→ **Extrait du document**
Trois ans après, la France a toujours mal à Charlie. Pourtant, aujourd’hui, la ligne de fracture n’est plus si nette. Les musulmans ne sont pas descendus dans la rue pour soutenir Tariq Ramadan et Plenel n’a ému personne dans son rôle de Calimero des salons. En même temps, des dizaines de journalistes et autres personnalités vivent toujours sous haute protection policière pour échapper aux fatwas.
Le 30 novembre dernier, Charlie Hebdo fêtait ses 25 ans dans une salle de l’Est parisien dont l’adresse est tenue secrète – peut-être resservira-t-elle. Pour y accéder, il fallait, paraît-il, monter patte blanche et pas qu’une fois. Dans l’assemblée, il y avait autant de flics que de copains – il est vrai que les flics sont un peu devenus des copains : vivre les uns sur les autres, ça crée des liens, ou alors une affreuse sensation d’étouffement (et le plus souvent les deux). L’ambiance était mêlée, comme elle l’est toujours depuis ce 7 janvier fatal, et comment ne le serait-elle pas quand les absents sont aussi présents que les présents ? Après quelques verres, beaucoup avaient certainement l’impression que Charb, Cabu ou Wolinski allaient débouler, un verre à la main, une blague aux lèvres.

→ **Consigne donnée 1**
Traduisez en anglais cette phrase de l'extrait sur Charlie Hebdo : « Trois ans après, la France a toujours mal à Charlie. »
→ **Consigne donnée 2**
Dans l'extrait sur Charlie Hebdo, relevez toutes les personnes dont beaucoup, après quelques verres, avaient l'impression qu'elles allaient débouler.

→ **Entrées extraites**
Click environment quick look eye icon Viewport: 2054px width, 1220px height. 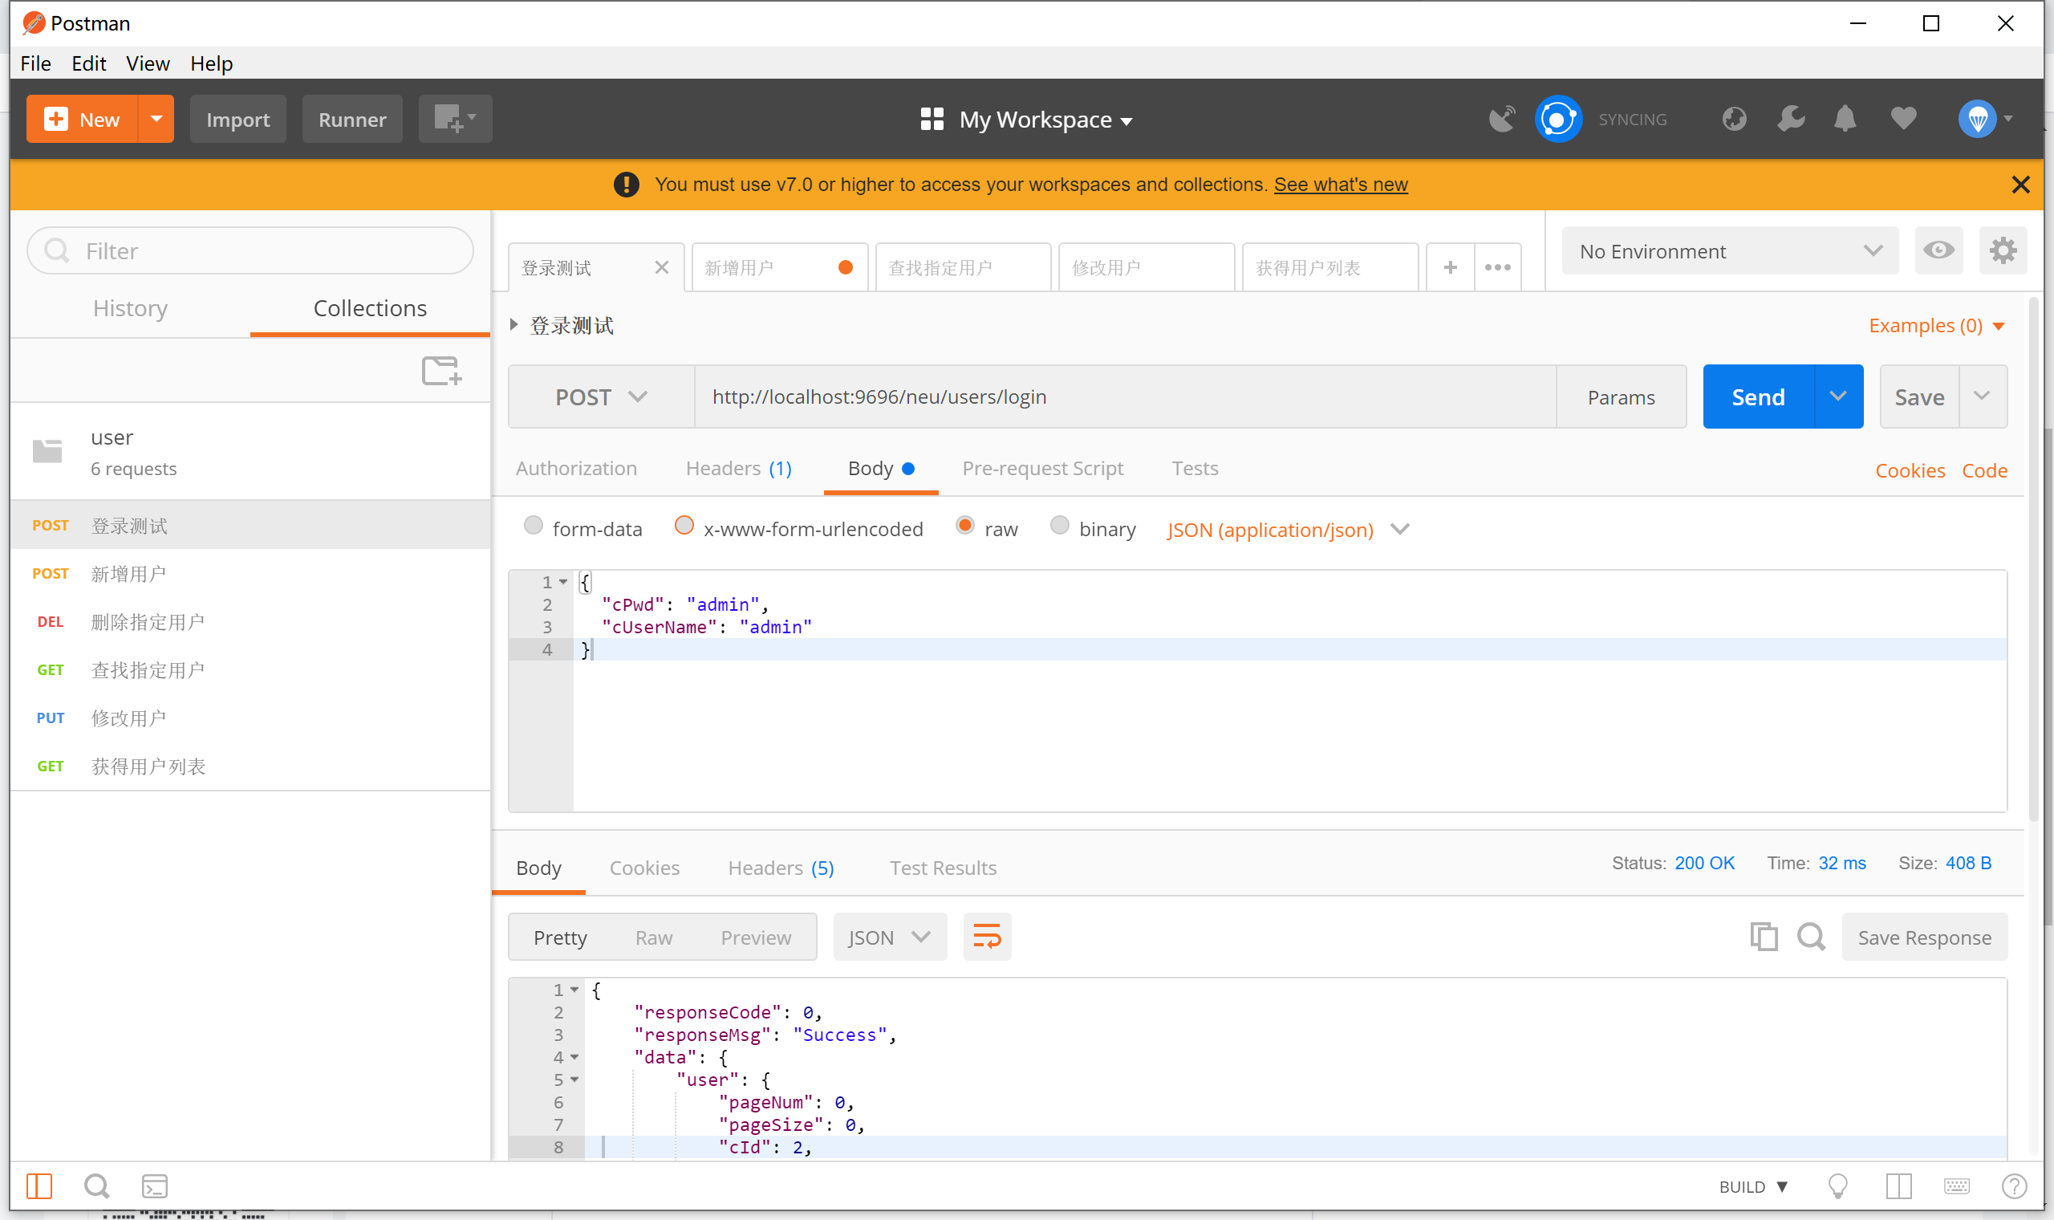click(x=1938, y=250)
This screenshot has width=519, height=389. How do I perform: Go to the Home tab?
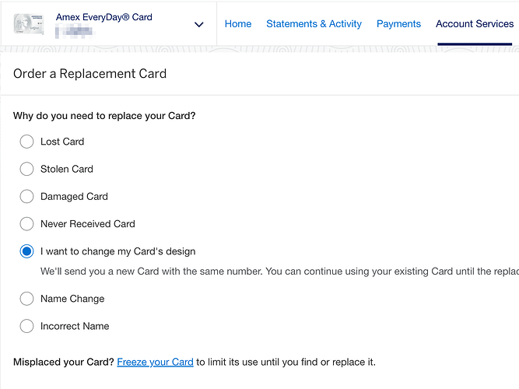238,24
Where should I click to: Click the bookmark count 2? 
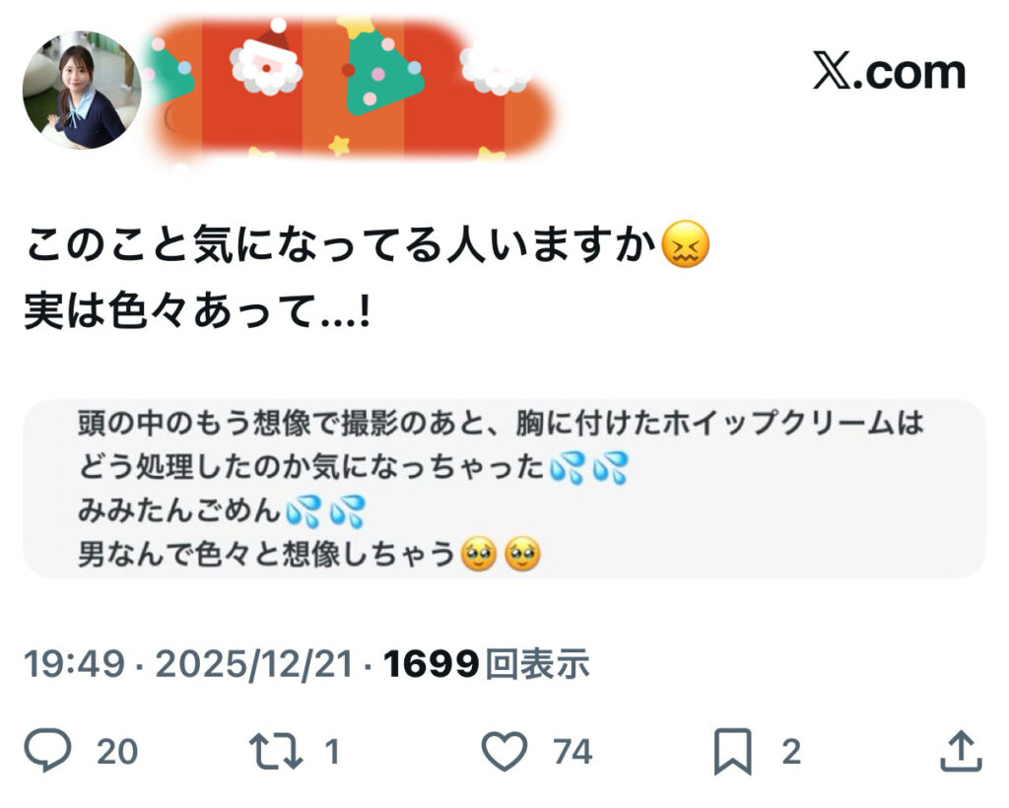[x=791, y=752]

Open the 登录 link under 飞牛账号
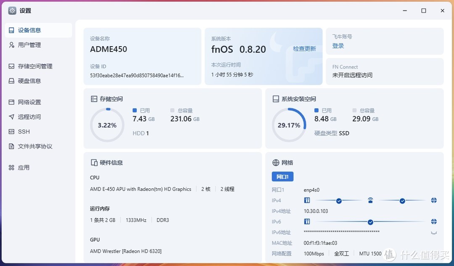(x=338, y=45)
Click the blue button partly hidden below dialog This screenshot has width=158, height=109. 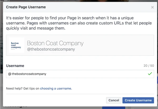[x=114, y=108]
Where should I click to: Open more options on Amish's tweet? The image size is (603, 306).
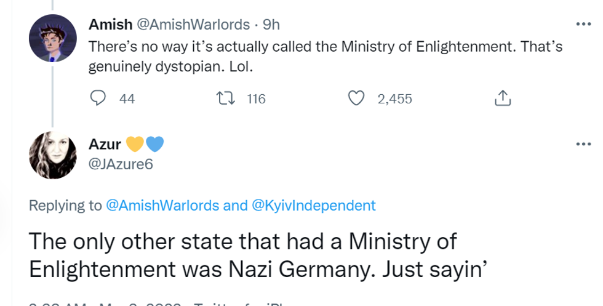(x=582, y=25)
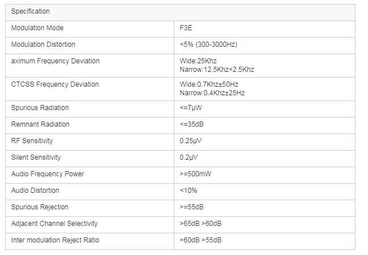Select the Modulation Mode label cell
Image resolution: width=368 pixels, height=255 pixels.
38,28

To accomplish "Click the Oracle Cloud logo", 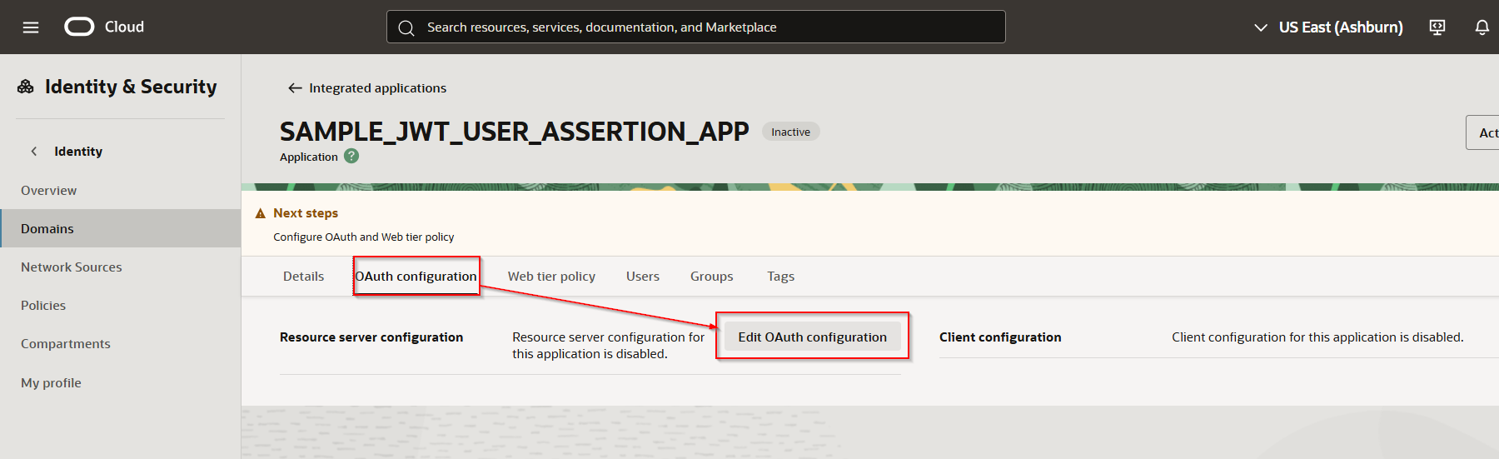I will tap(80, 27).
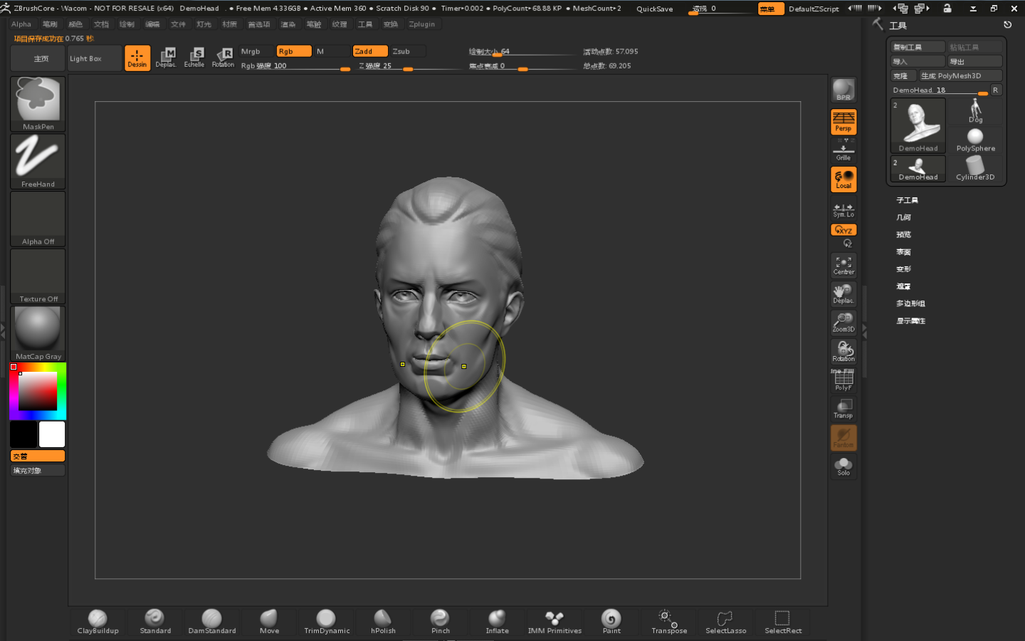Toggle Persp perspective mode off

843,122
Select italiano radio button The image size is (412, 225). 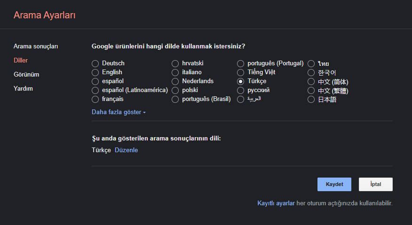(x=175, y=72)
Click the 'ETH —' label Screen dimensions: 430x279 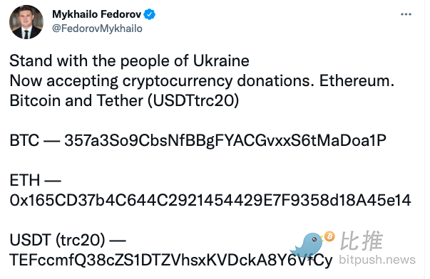tap(36, 180)
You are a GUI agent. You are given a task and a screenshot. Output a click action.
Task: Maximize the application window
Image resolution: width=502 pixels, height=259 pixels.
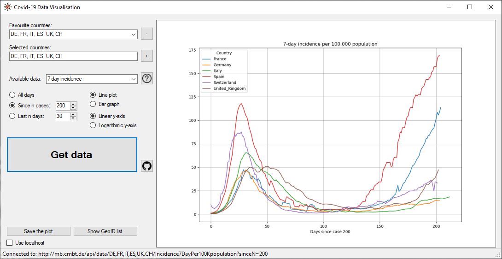[x=469, y=7]
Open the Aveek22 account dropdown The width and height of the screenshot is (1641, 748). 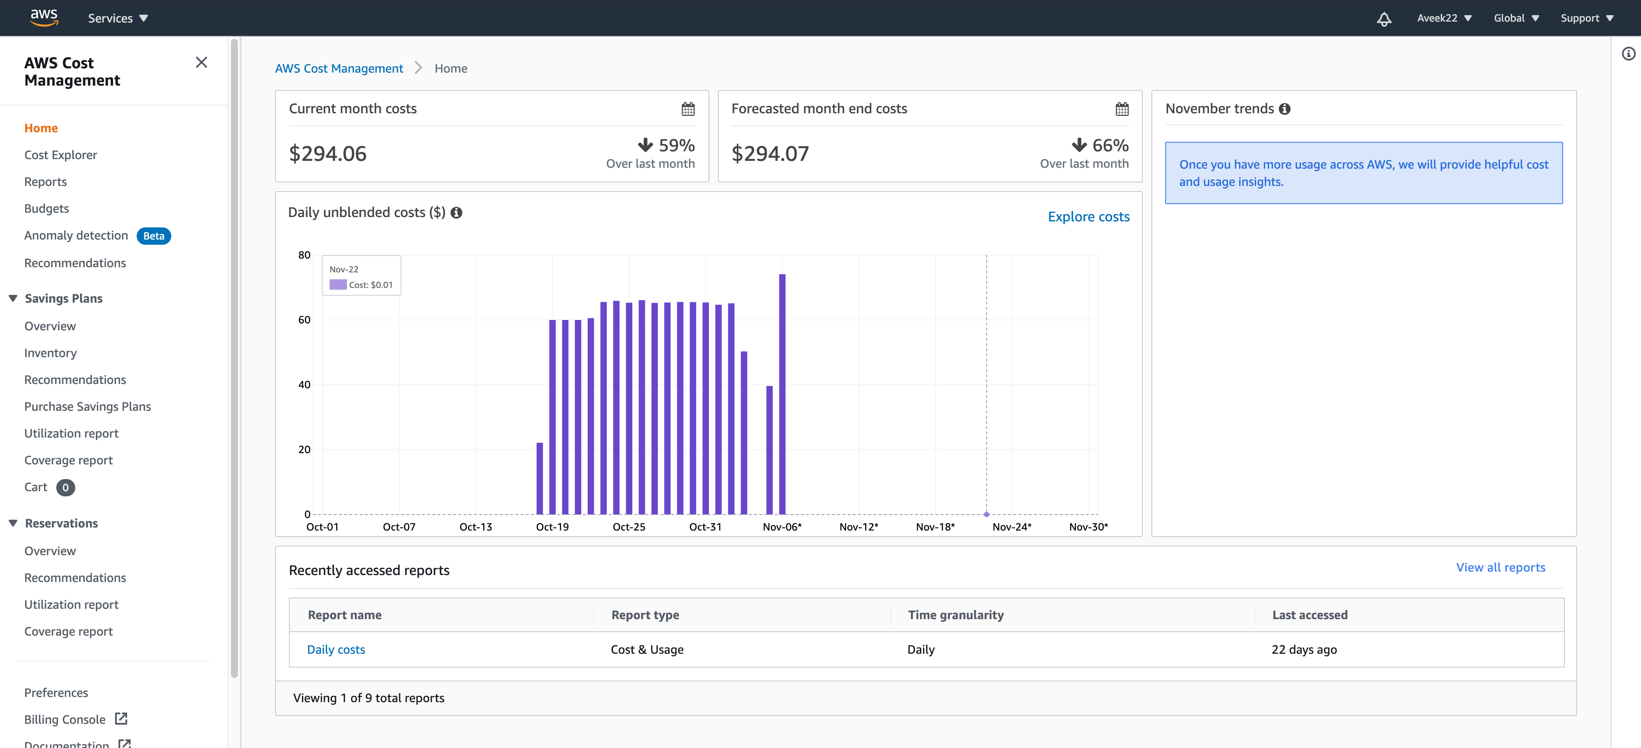(x=1444, y=18)
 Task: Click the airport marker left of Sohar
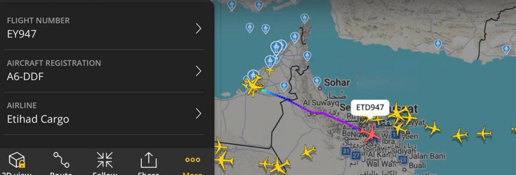coord(317,81)
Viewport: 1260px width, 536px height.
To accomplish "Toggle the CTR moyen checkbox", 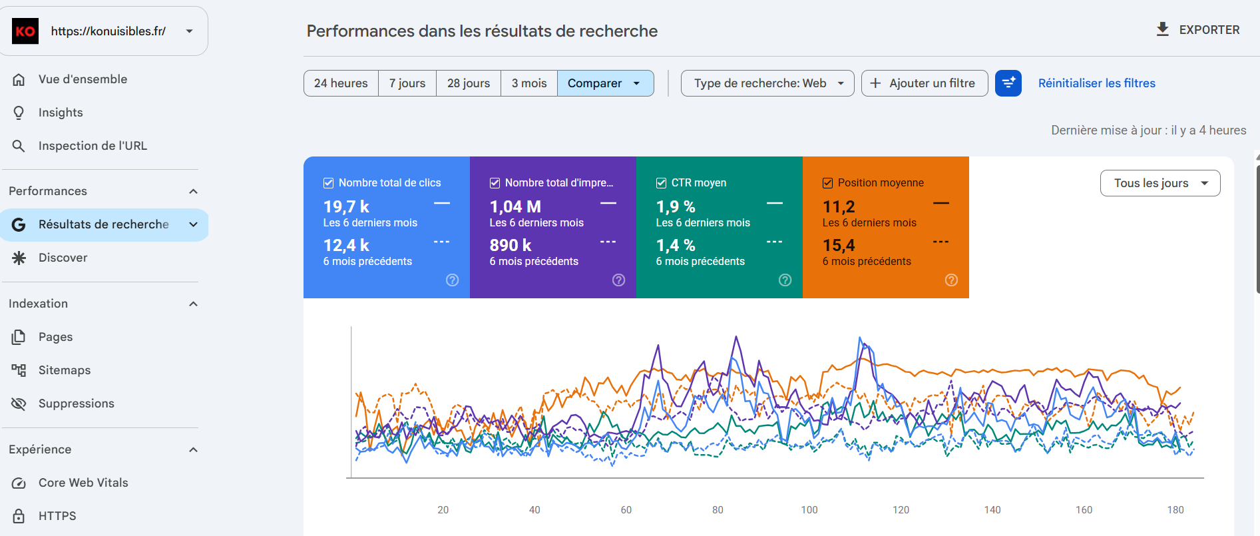I will tap(661, 183).
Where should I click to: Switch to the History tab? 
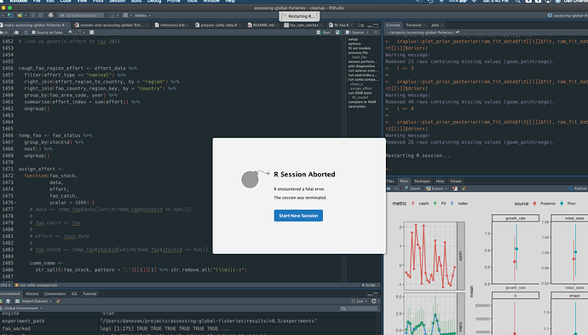pos(32,294)
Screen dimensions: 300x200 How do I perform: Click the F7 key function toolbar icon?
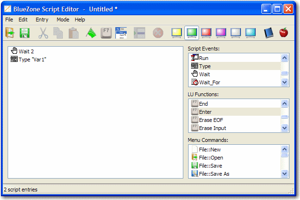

→ **Réponse finale 1**
Three years later, France still aches over Charlie.

→ **Réponse finale 2**
Charb, Cabu et Wolinski.